All her pride in her brother was roused, perhaps by Vincent's boasting. She lifted the white linen cloth that covered one of Ted's easels, and revealed the portrait of Audrey. She had not guessed the truth; if she had, she would not have looked at Vincent just then. The effect she had produced was unmistakable. The blood rose to his face in a wave that died suddenly away, leaving a yellowish pallor under its sunburn.

"How beautiful!" he said softly, more to himself than Katherine.

He gazed at the portrait as if his eyes would never be satisfied with seeing. The pathos in his face gave it a sort of spirituality; and Katherine noticed his hand trembling as he helped her to cover the picture again.

"It's like her—as only genius could make it."

Only genius? Did he think that only genius had wrought that work of transfiguration, in which Katherine found it hard to see any likeness to the woman as she knew her now? She had read the secret of Vincent's hope. Ought she to let him believe a lie? Did not she, Ted's sister, of all people owe him the truth? No. Vincent's eyes looked as if they wanted sleep before everything. Sufficient unto the night is the evil thereof. And perhaps, after all, she had been mistaken. Hardy held out his hand, said a short good-night, and was gone before she could say more.

There flashed back on her the memory of Audrey's first visit to her. She recalled her little self-conscious air of possession in speaking of her cousin. She was morally certain that Audrey had treated Vincent as she had treated Ted.

"Beware of the woman who kisses you on both cheeks; it's too much for friendship, and too little for love!"

Hardy went out of doors, turned on to the Embankment, and so on to Chelsea, for the third time that day. He wanted to assure himself of Audrey's nearness by one more sight of the brown brick shrine that held her. The house stood as he had seen it once before, asleep in the yellow gaslight, shut in from the road by the trees, screened from the lamps on the Embankment by the storm-shutters folded over its windows, guarding its secrets well, all but two windows on the second floor, which were open to the night. That was Audrey's room, he knew. Little fool! Ill with a feverish cold, and sleeping with open windows! For about half an hour he walked up and down on the Embankment opposite, like a sentry on duty, his long shadow blackening and fading as he passed from light to light.

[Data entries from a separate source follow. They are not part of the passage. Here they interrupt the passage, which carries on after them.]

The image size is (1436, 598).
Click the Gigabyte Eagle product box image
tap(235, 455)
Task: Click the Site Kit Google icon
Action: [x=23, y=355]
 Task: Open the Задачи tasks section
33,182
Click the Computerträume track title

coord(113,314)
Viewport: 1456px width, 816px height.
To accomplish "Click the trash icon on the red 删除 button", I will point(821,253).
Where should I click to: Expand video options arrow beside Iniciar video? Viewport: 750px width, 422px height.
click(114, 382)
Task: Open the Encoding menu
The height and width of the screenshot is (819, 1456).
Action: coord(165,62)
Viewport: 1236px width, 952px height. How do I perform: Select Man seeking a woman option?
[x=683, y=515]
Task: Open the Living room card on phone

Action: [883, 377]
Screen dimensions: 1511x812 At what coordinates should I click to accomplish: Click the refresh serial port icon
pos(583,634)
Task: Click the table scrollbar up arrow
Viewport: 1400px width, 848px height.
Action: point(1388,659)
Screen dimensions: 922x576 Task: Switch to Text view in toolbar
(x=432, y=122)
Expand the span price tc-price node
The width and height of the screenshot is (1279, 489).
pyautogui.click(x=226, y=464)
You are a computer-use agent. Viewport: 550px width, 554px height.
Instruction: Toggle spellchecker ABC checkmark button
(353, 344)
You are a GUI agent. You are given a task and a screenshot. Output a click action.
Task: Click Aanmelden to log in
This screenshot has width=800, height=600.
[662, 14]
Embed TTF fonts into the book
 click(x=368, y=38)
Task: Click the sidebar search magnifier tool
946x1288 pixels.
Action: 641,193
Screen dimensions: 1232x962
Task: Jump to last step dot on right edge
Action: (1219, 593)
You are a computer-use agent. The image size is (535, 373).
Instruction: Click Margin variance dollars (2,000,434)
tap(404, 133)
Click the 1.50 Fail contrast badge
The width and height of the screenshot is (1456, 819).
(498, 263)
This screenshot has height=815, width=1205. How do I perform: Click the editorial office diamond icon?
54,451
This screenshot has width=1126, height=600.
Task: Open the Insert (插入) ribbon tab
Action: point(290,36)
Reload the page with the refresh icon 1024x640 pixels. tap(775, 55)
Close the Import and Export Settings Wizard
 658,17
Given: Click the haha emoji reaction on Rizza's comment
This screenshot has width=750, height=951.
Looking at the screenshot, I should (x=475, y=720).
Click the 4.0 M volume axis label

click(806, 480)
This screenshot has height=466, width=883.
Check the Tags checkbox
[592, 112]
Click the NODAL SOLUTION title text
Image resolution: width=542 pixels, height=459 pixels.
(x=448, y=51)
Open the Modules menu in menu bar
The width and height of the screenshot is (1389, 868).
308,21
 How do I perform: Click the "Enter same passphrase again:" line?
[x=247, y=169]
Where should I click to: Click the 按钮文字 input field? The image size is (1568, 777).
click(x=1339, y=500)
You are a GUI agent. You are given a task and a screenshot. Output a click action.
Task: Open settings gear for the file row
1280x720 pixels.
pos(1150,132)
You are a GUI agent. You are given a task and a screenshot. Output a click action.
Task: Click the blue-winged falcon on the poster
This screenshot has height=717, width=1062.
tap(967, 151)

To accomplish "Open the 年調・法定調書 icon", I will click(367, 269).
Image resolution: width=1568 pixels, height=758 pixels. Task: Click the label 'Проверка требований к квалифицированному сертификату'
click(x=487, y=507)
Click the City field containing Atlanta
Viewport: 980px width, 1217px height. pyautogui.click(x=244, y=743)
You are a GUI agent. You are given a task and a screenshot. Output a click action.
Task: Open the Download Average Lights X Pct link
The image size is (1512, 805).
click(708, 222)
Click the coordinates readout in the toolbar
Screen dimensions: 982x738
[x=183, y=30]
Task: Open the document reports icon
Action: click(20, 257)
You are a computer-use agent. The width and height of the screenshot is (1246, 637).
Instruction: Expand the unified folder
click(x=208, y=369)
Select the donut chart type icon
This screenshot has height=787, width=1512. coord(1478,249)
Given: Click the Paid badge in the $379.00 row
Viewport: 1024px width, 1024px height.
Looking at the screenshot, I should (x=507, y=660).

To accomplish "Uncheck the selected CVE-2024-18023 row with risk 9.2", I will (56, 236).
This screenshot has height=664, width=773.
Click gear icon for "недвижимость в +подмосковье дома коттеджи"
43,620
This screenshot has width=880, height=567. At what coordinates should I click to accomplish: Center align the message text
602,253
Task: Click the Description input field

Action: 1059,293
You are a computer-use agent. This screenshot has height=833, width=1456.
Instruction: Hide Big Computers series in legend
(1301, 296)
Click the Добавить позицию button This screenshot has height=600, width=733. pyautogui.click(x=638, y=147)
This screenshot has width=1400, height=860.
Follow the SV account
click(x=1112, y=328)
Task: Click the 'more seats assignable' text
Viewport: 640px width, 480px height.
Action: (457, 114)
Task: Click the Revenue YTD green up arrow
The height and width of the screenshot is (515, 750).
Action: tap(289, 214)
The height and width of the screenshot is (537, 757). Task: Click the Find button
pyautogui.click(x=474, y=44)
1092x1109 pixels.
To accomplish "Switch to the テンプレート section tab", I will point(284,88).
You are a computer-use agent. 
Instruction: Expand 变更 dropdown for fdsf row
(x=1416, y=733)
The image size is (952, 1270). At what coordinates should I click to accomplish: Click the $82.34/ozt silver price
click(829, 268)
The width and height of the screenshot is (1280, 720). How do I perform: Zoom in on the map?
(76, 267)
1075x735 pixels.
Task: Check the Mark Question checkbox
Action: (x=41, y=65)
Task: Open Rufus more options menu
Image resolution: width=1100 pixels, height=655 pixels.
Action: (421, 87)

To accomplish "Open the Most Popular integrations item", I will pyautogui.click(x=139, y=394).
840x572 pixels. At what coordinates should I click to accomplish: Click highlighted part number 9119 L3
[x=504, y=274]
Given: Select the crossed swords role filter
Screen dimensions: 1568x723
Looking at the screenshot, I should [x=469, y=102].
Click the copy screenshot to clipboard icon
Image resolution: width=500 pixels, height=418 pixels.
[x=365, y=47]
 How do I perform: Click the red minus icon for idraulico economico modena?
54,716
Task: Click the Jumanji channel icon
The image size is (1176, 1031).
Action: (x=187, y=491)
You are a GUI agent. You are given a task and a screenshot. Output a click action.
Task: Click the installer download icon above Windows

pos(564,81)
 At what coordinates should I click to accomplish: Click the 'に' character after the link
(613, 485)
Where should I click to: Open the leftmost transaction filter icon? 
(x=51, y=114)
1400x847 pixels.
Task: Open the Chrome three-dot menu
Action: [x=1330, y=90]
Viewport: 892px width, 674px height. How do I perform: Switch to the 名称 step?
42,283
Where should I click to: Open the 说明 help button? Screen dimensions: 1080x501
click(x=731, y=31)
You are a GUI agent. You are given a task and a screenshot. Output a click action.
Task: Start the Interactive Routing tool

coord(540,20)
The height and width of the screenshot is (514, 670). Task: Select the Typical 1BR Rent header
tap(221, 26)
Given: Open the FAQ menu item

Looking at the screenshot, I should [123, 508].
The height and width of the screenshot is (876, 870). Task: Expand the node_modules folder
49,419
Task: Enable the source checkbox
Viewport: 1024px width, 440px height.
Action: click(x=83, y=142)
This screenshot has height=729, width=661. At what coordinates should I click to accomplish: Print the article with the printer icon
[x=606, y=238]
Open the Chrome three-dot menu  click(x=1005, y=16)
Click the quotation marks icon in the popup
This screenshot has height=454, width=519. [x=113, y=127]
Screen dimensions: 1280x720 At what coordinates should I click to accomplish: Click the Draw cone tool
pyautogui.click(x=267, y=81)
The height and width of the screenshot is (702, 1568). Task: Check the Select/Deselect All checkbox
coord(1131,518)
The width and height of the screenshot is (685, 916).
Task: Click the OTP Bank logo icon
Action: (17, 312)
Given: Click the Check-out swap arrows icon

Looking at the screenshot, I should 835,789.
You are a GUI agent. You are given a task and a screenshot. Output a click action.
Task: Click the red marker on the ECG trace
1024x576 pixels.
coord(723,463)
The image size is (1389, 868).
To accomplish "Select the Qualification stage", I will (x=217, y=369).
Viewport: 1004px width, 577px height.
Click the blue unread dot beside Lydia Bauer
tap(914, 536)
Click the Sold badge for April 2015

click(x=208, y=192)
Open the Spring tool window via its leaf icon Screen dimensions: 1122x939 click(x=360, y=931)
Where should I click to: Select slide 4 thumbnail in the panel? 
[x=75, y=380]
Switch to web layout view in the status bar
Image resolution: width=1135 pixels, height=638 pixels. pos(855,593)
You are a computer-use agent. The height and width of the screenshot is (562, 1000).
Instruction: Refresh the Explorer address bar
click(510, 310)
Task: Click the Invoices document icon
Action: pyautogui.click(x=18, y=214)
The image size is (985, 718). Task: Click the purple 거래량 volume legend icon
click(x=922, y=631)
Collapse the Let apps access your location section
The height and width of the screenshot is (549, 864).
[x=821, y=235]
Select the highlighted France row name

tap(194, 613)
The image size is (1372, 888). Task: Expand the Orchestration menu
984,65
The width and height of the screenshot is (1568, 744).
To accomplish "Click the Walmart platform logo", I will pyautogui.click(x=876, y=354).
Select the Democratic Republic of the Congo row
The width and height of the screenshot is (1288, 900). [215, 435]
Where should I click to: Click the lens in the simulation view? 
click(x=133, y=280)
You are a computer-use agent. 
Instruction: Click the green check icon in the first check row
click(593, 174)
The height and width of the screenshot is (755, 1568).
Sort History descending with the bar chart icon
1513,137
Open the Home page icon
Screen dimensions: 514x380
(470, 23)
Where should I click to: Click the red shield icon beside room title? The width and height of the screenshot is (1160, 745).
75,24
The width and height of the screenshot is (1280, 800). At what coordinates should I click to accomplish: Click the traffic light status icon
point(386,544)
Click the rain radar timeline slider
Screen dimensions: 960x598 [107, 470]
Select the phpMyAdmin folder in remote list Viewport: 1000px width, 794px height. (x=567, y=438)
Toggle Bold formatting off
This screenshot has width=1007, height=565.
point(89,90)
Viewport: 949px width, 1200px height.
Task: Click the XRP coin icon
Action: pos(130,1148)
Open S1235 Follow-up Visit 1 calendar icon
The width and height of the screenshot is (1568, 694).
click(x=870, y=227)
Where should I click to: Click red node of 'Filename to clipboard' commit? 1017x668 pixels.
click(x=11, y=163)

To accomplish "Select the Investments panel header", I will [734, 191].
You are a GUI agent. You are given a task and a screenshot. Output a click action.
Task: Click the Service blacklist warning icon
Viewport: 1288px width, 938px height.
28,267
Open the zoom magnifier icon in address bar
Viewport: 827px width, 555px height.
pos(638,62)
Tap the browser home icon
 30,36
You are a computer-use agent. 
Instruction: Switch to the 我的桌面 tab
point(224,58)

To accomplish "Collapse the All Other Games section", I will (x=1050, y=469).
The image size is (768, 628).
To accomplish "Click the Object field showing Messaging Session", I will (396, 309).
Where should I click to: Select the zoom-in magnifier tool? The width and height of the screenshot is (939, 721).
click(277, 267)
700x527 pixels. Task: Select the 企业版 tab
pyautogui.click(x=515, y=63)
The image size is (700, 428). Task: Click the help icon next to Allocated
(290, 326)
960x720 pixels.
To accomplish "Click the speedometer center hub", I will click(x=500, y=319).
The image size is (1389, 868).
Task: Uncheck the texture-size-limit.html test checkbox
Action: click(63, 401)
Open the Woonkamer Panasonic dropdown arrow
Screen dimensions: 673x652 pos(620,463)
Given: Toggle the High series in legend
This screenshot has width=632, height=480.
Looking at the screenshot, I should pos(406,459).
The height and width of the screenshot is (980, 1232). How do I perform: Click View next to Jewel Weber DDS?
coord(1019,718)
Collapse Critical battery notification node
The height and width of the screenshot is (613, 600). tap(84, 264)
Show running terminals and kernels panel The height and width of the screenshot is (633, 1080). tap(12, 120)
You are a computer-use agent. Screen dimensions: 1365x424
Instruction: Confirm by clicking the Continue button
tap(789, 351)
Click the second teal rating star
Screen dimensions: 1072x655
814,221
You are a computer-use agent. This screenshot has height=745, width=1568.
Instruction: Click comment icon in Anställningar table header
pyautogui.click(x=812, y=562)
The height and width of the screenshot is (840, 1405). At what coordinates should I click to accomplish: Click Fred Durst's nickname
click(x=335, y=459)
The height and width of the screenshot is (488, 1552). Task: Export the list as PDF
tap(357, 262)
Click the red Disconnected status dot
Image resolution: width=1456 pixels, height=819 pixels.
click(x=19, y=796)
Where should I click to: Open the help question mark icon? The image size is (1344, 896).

When he got back to his rooms, he felt a sensation that had sometimes come upon him after a long day's hunting, a feeling of deadly fatigue and stifling emptiness, as if the rest of his body were drained of the blood that choked his heart. He opened his travelling-bag, took out a large silver flask, looked at it, sighed, shuddered slightly, poured about two tablespoonfuls of brandy down his throat; and then, with a gesture of indescribable disgust, emptied the remainder out of the window into the yard below. He undressed and got into bed quickly, turned over on his right side for greater ease, and was soon asleep and dreaming of to-morrow.